### Given data
□ □ □ □
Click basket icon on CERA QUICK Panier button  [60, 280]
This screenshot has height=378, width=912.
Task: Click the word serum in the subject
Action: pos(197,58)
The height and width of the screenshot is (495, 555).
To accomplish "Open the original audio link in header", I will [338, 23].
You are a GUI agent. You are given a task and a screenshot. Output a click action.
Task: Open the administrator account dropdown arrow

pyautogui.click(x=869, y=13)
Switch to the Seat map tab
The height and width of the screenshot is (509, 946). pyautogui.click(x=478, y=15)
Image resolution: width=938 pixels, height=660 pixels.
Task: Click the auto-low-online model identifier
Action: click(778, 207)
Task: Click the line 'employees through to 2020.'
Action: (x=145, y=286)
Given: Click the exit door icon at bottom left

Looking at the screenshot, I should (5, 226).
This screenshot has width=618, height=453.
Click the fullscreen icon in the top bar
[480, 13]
□ □ □ □
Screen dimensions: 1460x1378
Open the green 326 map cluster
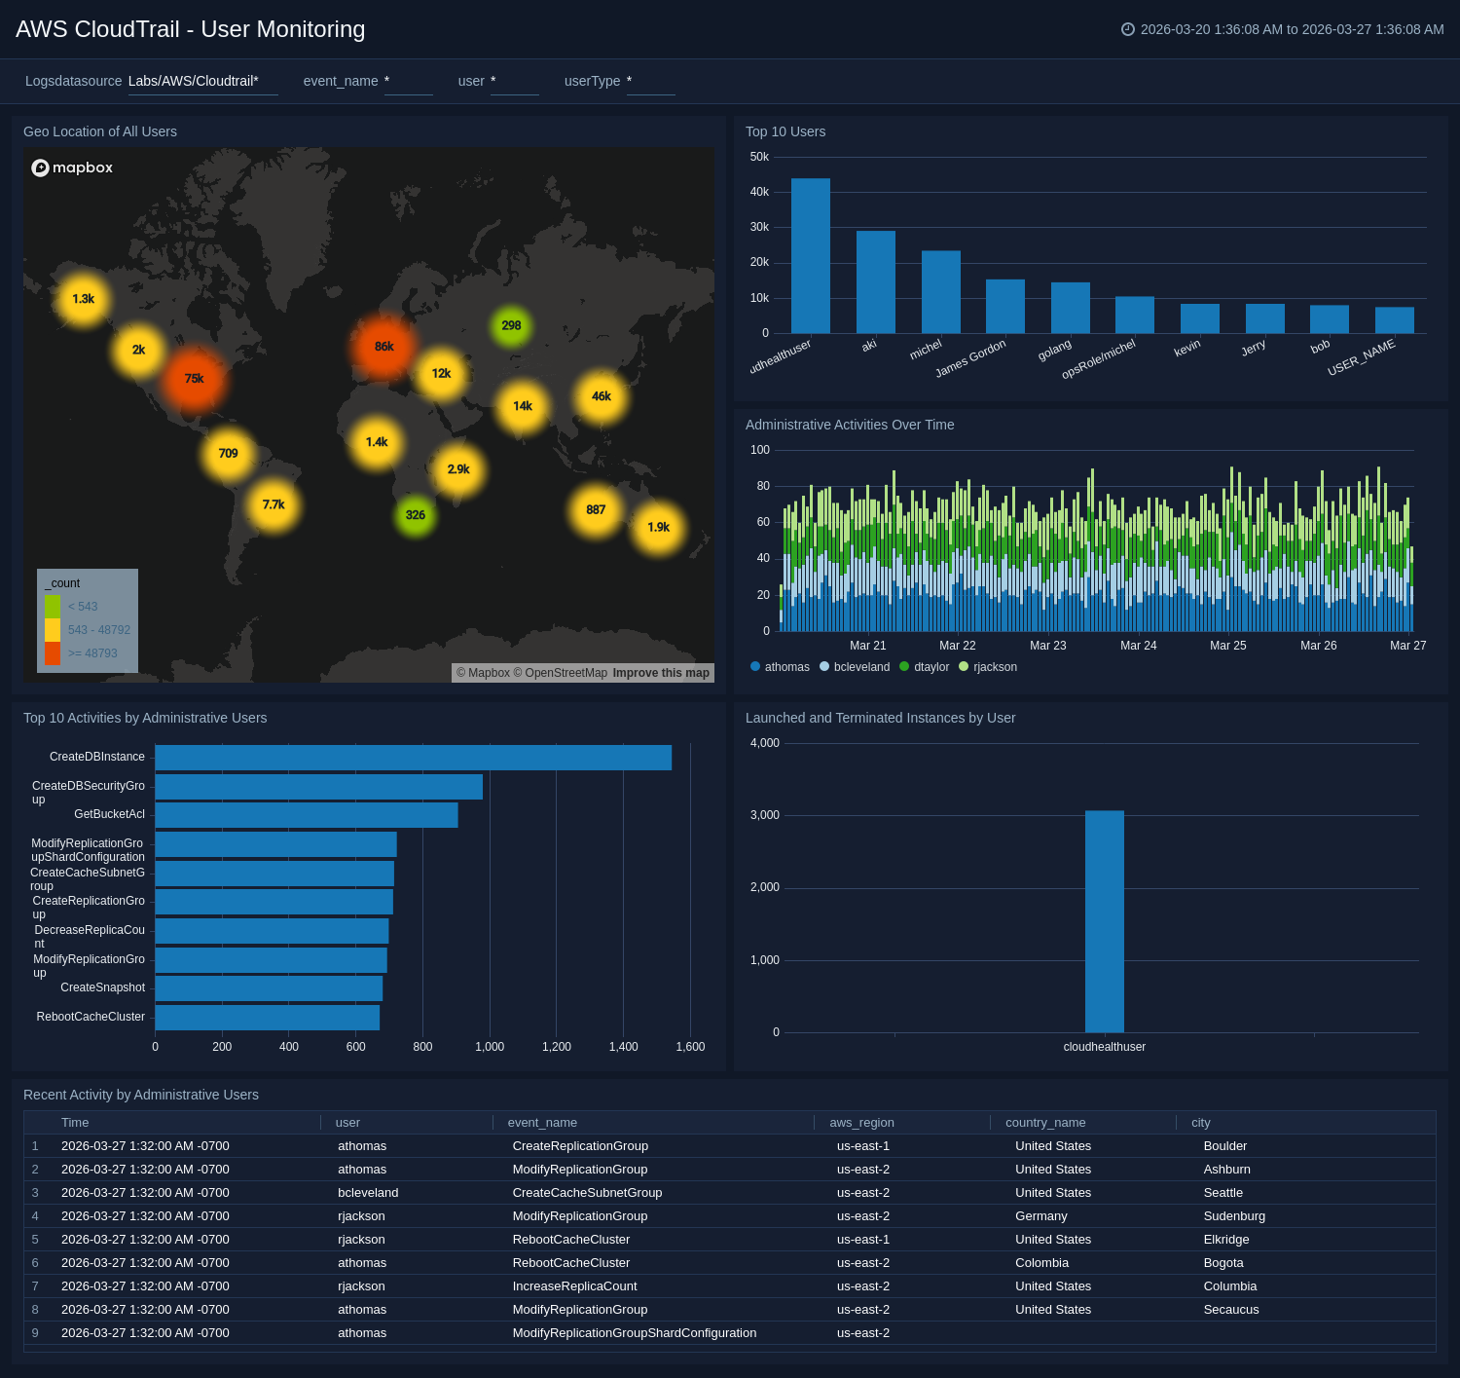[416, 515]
□ □ □ □
### Task brief
Send back an exact copy of only the lines from the line with "Click basket icon" up to and including the line with "The height and width of the screenshot is (495, 555)." in the data above.

### Solution
Click basket icon on CERA QUICK Panier button  [60, 280]
This screenshot has height=378, width=912.
Task: Click the word serum in the subject
Action: pos(197,58)
The height and width of the screenshot is (495, 555).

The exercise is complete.